----- INFORMATION SHOWN -----

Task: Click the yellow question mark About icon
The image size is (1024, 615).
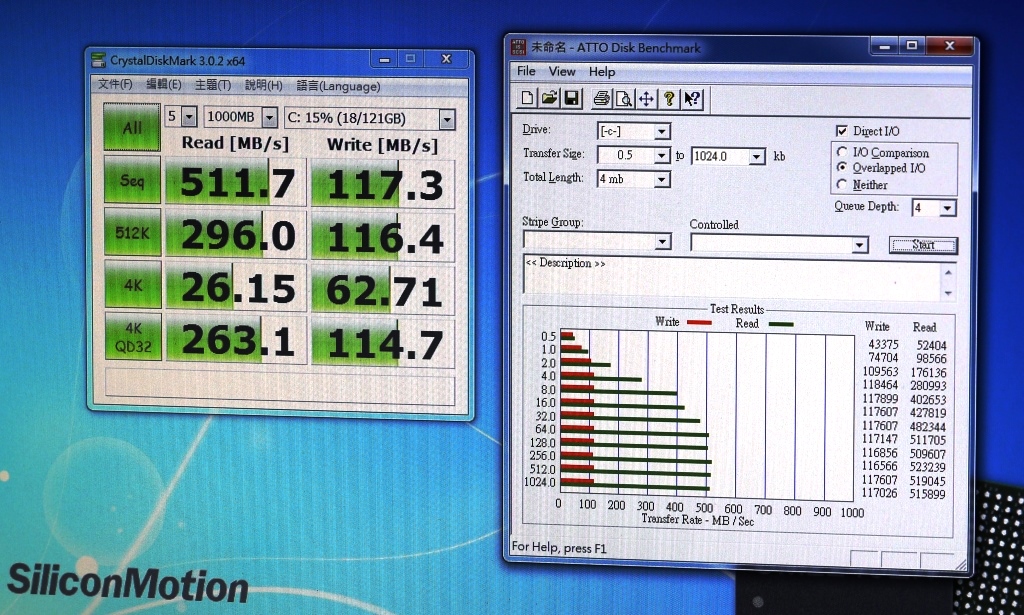Action: (669, 98)
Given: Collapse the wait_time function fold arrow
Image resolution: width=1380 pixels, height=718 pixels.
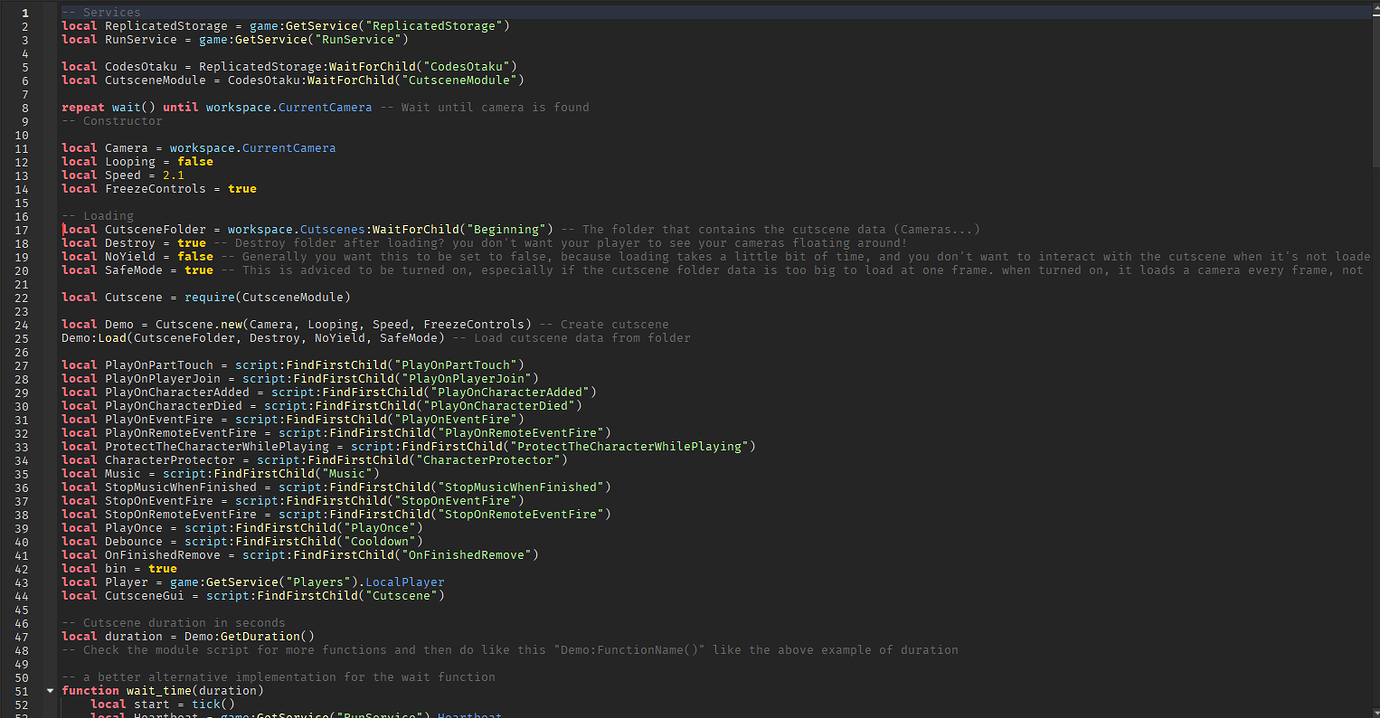Looking at the screenshot, I should tap(50, 691).
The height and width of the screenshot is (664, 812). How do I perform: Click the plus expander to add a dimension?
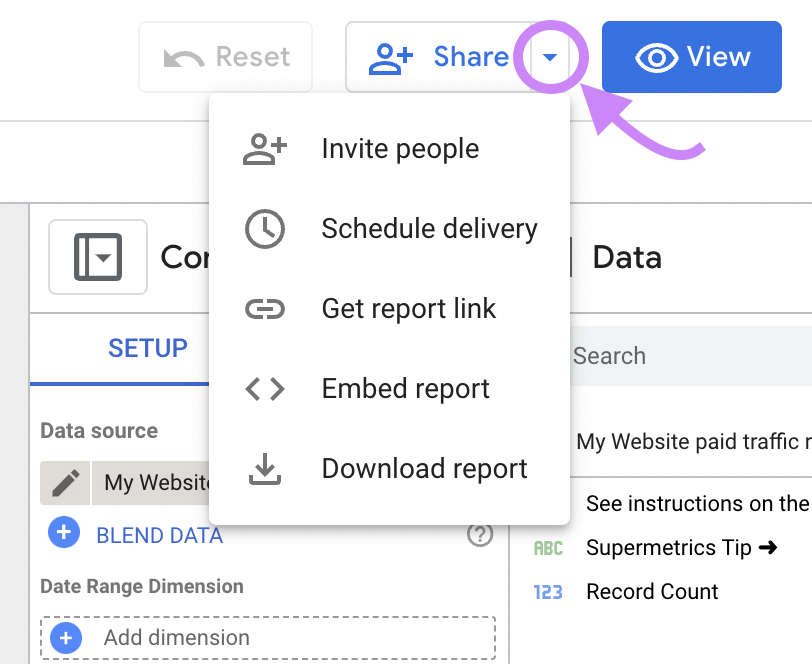[64, 637]
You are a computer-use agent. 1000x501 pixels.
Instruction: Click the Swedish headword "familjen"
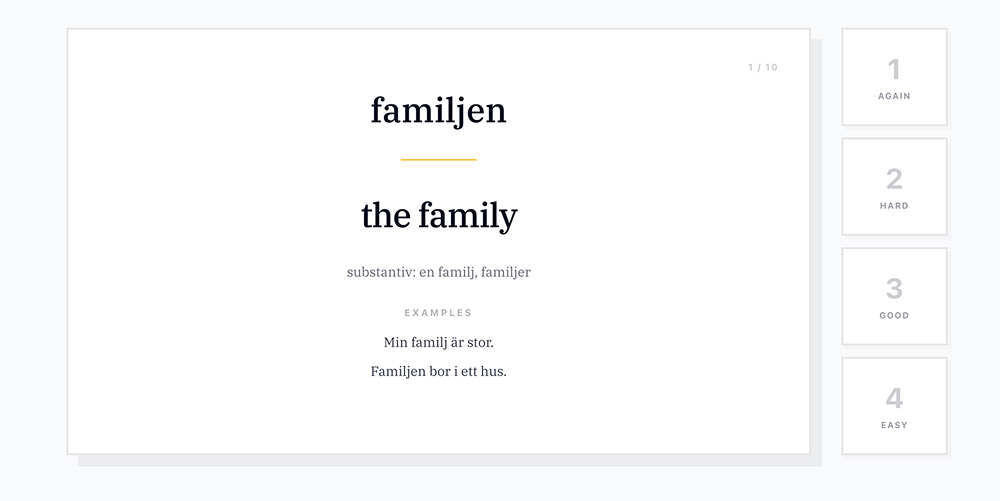(x=438, y=110)
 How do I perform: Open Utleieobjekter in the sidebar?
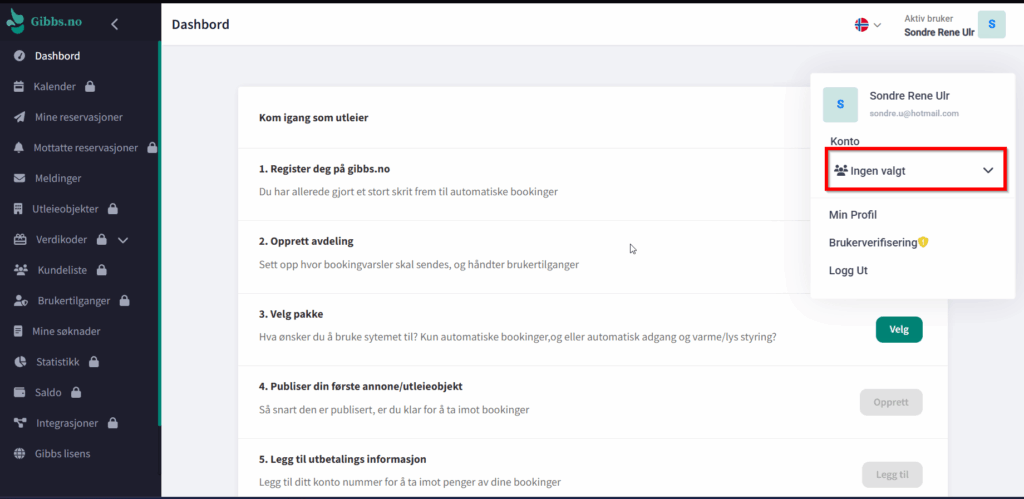click(x=68, y=210)
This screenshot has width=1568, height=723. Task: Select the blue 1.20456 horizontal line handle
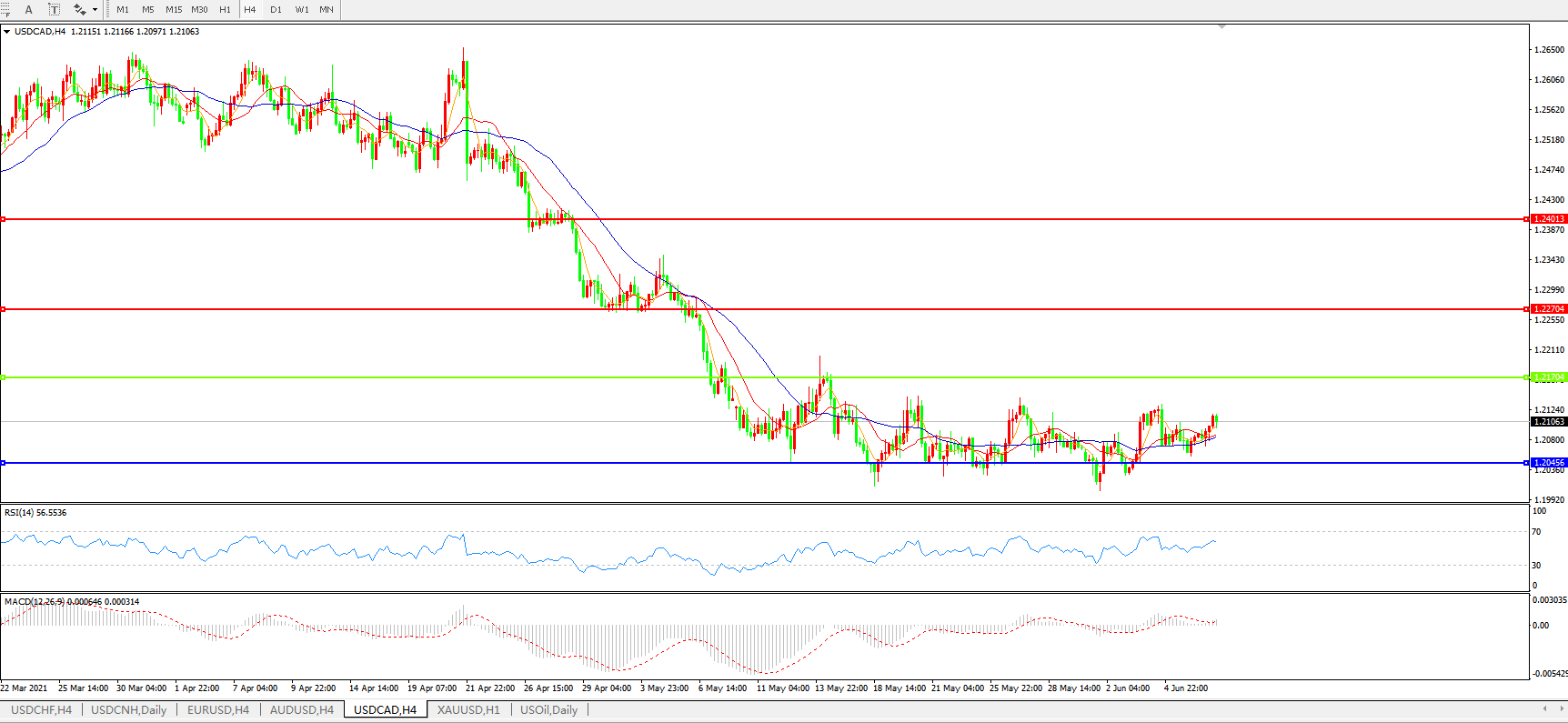(x=4, y=463)
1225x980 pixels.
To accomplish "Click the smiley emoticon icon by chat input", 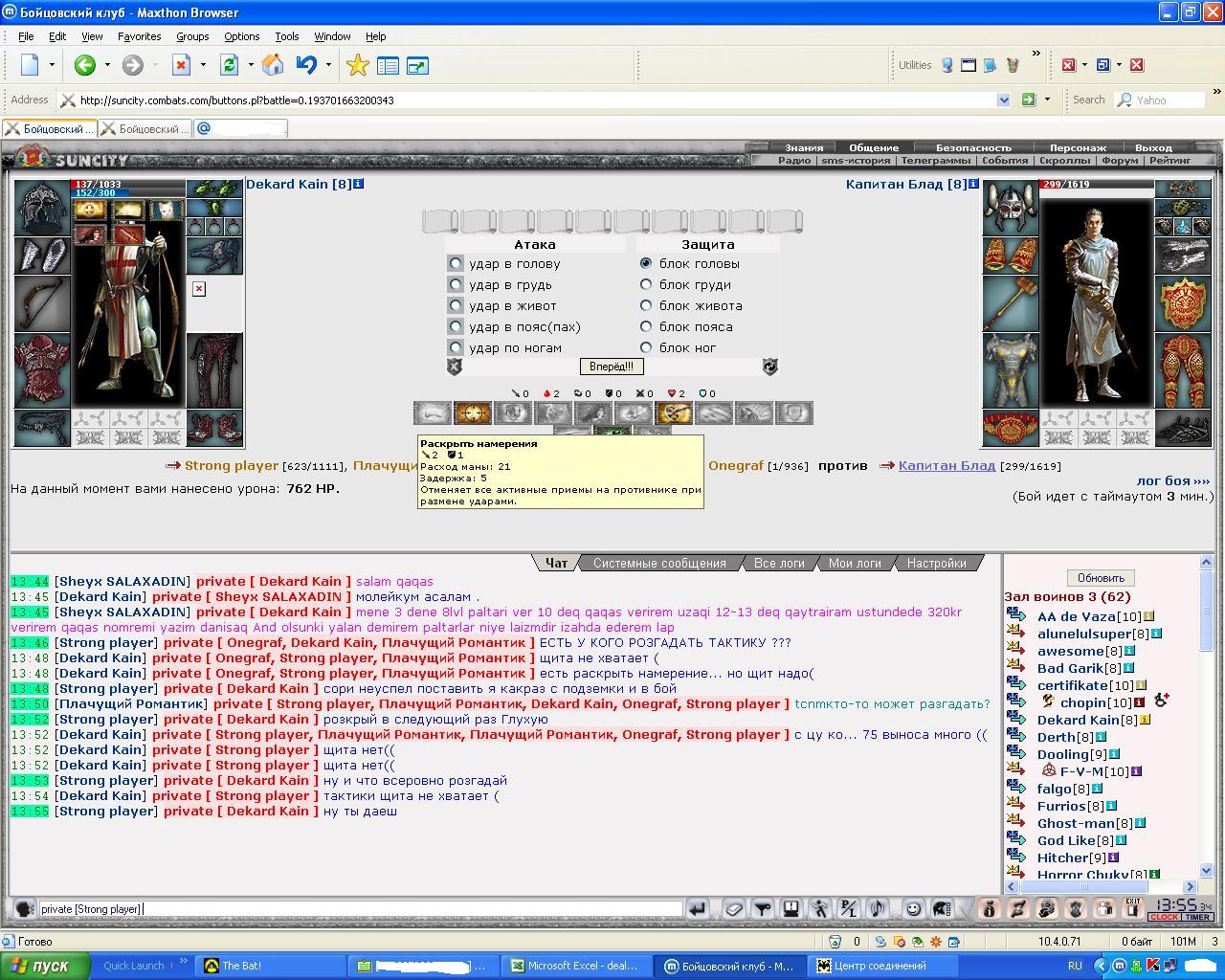I will [913, 908].
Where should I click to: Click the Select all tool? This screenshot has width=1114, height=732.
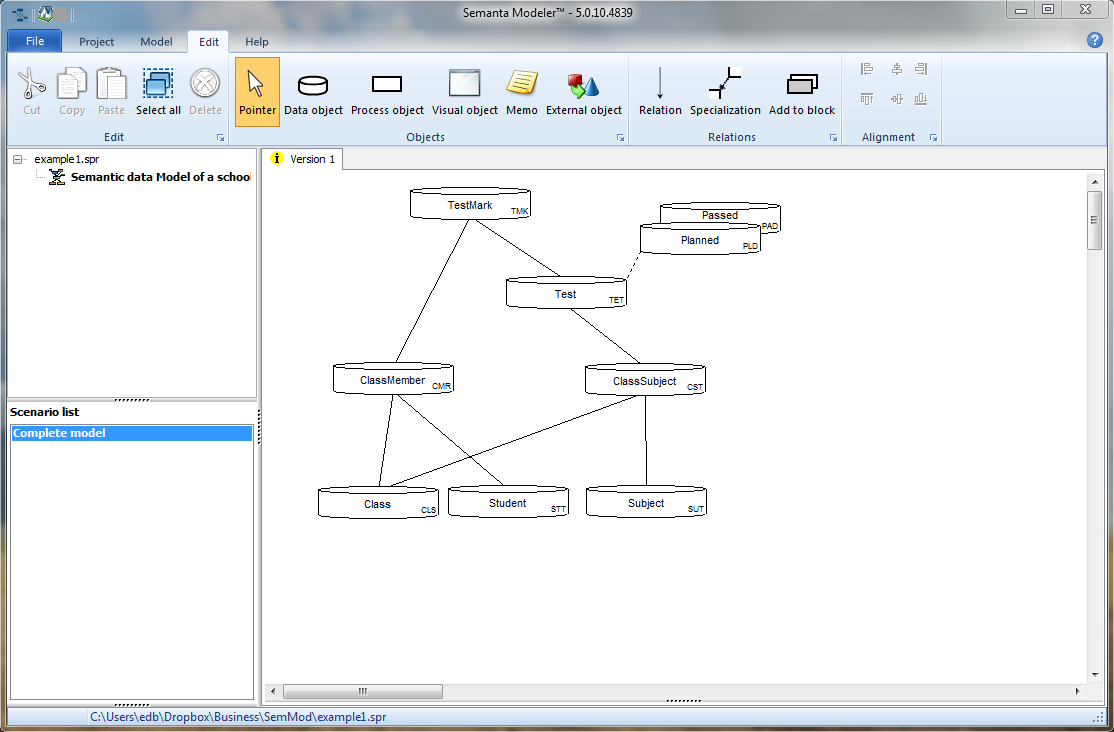point(158,92)
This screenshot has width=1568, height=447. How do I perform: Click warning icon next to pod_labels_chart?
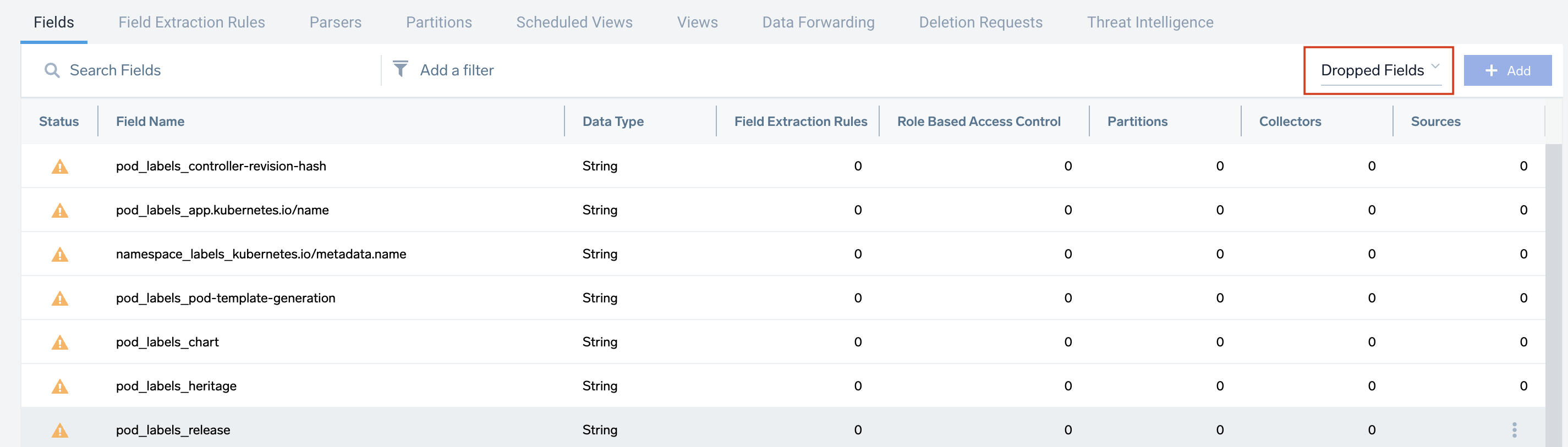pyautogui.click(x=59, y=343)
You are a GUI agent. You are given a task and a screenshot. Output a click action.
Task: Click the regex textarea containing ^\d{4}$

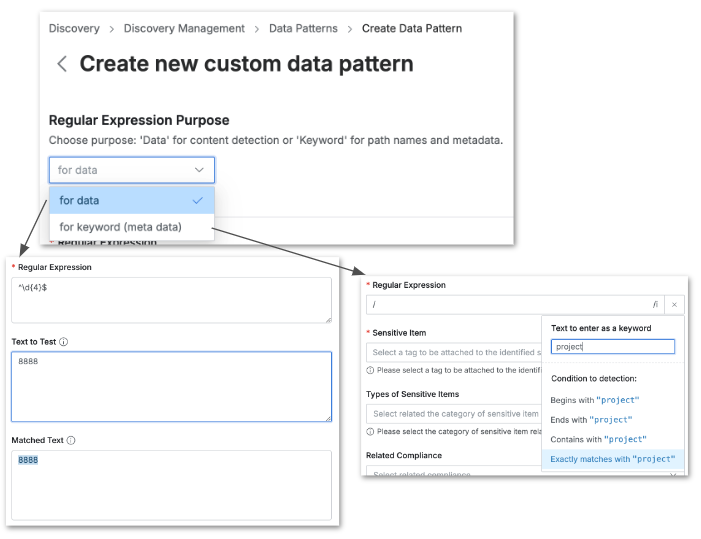point(171,300)
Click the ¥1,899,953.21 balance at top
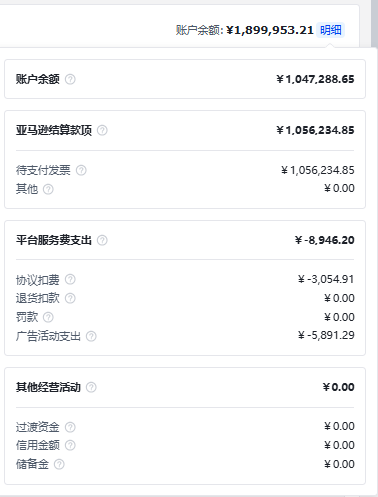Image resolution: width=378 pixels, height=497 pixels. point(270,30)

-----

* _WHAT YOU NEED TO DO_
From the material above, copy every line where the word "agent" is found.

* _RESPONSE FOR THIS EXERCISE_
You are a computer-use agent. 1000x501 pixels.
You are a GUI agent. You are given a task and a screenshot. Output a click action.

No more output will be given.